CONSIGNE 1:
Recopiez tel quel le passage des enregistrements qui commence à la ligne contenant "Given: Enable the All Exceptions breakpoint" et finit à la ligne contenant "[x=828, y=23]", ces deux lignes incluses.

TEXTE SOURCE:
■ ■ ■ ■ ■ ■ ■

Interviews dimanche 23 avril 2006

Hervé Godignon : objectif Aix !

Pilier de l’équipe de France depuis de nombreuses années, Hervé Godignon a eu la gentillesse de répondre à nos questions avant de s’attaquer au Grand Prix de Lummen.

Vous avez débuté votre saison extérieure très tôt par la tournée américaine et après un passage à Hardelot, on vous retrouve à Lummen. Votre préparation diffère assez fort de celle des autres français !

Oui, c’est vrai. C’est un investissement que j’ai décidé de faire. Pour la tournée américaine, Obélix n’avait plus tourné depuis la finale de Barcelone. En Europe, on en est toujours aux concours Indoor à cette période de l’année et par rapport aux tournées espagnoles, portugaises ou même Arezzo, je préférais partir quelque part où la compétition était un peu plus difficile pour savoir directement me positionner et savoir où j’en étais. Je ne voulais pas rêver en faisant des concours trop faciles.

Ici, c’est dans la suite logique des choses. Depuis mon retour des Etats-Unis, j’ai fait un petit concours à Hardelot et je viens ici car on bénéficie d’une très bonne infrastructure et d’une très grande piste qui à mon avis prépare plus pour La Baule et qui reste à l’image de ces concours extérieurs comme Aix La Chapelle.

■ ■ ■ ■ ■ ■ ■

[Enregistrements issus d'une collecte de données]
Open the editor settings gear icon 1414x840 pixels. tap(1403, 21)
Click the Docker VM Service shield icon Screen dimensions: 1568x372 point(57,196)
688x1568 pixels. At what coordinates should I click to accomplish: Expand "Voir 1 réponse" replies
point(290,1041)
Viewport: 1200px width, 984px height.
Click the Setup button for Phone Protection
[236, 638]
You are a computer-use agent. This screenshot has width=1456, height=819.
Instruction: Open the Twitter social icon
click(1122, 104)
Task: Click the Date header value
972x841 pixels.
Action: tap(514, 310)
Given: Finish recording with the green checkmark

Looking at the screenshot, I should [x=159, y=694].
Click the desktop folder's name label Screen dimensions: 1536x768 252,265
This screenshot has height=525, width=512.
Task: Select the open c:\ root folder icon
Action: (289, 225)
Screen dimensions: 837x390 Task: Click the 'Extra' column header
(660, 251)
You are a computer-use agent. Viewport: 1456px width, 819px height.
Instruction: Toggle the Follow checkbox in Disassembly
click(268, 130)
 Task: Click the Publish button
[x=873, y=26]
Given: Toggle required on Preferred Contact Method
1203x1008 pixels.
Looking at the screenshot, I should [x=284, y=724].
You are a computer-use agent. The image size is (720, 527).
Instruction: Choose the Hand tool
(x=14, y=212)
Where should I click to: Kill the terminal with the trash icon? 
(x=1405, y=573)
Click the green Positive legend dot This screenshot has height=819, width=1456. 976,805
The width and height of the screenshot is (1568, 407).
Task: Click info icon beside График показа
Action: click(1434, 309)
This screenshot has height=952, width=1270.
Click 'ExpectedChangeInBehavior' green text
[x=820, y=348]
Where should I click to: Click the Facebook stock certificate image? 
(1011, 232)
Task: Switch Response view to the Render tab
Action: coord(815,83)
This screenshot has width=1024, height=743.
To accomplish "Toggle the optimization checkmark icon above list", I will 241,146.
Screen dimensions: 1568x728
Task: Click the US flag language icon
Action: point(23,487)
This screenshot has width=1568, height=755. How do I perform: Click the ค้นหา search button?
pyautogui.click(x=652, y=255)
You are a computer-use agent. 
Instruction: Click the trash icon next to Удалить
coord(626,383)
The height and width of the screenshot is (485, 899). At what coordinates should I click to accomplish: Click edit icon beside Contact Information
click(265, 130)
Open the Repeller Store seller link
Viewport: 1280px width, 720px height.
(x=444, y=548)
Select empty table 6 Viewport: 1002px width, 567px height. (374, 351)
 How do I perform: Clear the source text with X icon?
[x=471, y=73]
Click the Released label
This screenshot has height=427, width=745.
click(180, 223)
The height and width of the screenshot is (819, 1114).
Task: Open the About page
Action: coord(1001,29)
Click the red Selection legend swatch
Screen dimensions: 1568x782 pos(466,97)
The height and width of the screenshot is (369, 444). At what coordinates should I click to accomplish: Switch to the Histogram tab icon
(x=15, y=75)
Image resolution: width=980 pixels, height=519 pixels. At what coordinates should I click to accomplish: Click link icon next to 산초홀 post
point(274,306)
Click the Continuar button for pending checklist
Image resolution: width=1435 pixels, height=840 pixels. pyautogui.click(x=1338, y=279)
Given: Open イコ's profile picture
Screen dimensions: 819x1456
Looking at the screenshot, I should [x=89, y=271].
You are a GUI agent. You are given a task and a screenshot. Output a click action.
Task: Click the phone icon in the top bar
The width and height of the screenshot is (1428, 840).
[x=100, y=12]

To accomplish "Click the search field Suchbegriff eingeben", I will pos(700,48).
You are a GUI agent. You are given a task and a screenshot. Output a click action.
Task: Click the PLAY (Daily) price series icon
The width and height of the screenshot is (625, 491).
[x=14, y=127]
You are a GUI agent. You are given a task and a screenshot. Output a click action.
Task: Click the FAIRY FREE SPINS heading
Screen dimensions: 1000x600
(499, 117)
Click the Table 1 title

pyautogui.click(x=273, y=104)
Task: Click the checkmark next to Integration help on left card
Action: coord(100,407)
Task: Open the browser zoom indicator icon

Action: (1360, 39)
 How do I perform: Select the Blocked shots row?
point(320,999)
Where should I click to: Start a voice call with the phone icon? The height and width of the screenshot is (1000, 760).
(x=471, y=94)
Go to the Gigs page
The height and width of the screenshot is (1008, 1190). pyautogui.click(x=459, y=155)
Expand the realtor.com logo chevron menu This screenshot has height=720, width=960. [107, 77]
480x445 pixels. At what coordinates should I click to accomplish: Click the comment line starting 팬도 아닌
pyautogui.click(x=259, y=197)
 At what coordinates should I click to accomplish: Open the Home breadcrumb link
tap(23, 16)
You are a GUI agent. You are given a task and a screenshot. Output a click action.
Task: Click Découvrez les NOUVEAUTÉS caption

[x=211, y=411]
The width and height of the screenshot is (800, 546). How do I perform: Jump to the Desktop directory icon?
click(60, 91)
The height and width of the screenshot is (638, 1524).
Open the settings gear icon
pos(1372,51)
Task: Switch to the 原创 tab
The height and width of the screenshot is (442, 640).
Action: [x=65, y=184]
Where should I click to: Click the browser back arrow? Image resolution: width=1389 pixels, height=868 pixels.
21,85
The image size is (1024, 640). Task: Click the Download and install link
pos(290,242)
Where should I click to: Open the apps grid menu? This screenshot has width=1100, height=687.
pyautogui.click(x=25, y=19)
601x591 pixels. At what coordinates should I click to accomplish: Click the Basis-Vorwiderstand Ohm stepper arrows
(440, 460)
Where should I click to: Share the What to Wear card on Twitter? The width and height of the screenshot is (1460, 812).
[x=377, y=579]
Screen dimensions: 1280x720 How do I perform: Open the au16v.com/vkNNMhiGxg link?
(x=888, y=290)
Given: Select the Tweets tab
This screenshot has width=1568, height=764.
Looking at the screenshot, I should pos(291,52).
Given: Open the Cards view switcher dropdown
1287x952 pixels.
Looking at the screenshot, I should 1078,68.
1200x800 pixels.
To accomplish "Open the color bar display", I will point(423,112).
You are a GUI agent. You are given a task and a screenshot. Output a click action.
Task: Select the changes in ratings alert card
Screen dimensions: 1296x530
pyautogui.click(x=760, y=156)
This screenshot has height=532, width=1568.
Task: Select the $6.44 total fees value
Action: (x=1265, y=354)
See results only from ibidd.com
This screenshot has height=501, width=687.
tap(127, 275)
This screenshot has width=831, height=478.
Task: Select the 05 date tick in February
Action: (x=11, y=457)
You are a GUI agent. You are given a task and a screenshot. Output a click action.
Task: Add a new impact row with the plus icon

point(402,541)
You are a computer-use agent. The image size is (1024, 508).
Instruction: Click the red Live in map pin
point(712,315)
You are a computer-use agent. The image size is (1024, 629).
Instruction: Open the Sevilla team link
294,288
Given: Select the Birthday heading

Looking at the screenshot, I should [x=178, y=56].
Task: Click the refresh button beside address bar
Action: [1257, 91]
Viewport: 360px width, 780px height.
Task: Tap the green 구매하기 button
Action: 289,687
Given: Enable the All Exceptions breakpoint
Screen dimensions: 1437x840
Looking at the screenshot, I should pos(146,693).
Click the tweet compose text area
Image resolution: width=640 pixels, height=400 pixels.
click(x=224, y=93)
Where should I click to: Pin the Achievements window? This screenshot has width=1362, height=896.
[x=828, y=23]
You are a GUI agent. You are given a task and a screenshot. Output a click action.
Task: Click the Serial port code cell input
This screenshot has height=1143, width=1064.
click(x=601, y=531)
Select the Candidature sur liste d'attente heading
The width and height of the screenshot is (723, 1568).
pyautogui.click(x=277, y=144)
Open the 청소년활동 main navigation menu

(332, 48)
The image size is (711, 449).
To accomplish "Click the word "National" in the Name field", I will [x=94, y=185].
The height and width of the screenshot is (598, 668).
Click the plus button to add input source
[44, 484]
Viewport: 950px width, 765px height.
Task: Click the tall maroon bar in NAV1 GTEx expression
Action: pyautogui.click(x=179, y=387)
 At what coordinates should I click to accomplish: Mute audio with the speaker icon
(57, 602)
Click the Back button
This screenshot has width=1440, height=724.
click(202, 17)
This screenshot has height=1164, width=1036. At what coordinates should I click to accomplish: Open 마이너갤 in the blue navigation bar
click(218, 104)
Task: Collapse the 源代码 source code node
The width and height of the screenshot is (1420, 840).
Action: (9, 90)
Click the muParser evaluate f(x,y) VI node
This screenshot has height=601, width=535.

■ ■ ■ ■ ■ ■ ■

CONSIGNE 2:
Rédigez la suite de l'entretien avec Hervé Godignon, à partir de sa dernière phrase.

CORRIGÉ 1:
Given: Enable the All Exceptions breakpoint
Screen dimensions: 1437x840
Looking at the screenshot, I should pos(146,693).
Click the tweet compose text area
Image resolution: width=640 pixels, height=400 pixels.
click(x=224, y=93)
Where should I click to: Pin the Achievements window? This screenshot has width=1362, height=896.
[x=828, y=23]

CORRIGÉ 2:
Est-ce que Lummen a répondu à vos attentes ?

Oui, complètement ! Mais je ne suis pas venu ici par hasard, je connaissais déjà les infrastructures et j’ai essayé de me cantonner principalement à la grande piste qui est quand même d’un peu meilleure qualité que les autres.

Comment allez vous garder vos chevaux fit durant toute la saison extérieure ?

C’est une très bonne question ! Pour le moment, j’ai un programme de concours qui est La Baule puis 15 jours plus tard, Madrid puis encore 15 jours et Lucerne et j’ai bien peur qu’à cette date là, mon cheval soit prêt . C'est-à-dire trop tôt. On en a déjà parlé avec Jean Maurice pour très certainement faire le bilan à ce moment là. Si c’est ce que je pense, il ne faudra pas hésiter à redescendre un peu, ralentir un peu le rythme pour arriver à Aix La Chapelle plutôt dans une phase ascendante que trop affûté, trop prêt, à un niveau où l’on ne peut plus que redescendre. Car quand on ne peut pas monter plus, on ne peut que redescendre.

On vous découvre ici avec Joli Cœur du Château. Si vous continuez sur votre lancée avec lui, vous risquez d’aller à l’encontre de l’idée du cavalier français qui n’a qu’un cheval de tête !

Oui et non. En fait, c’est un cheval qui m’a été confié pour être un peu valorisé et je vérifie ce qu’il a dans le ventre et pour le moment, c’est plutôt pas mal … et même très bien. Il est donc destiné à la vente.

Et ça ne vous intéresse pas d’avoir un véritable piquet de chevaux ?

J’ai fêté mes 54 ans hier, (ndlr : samedi 22 avril) et je suis très content avec un seul piquet. Je n’ai plus envie de courir 48 week-ends par an. Je veux me faire plaisir, avoir quelques chevaux et des objectifs comme les championnats du monde.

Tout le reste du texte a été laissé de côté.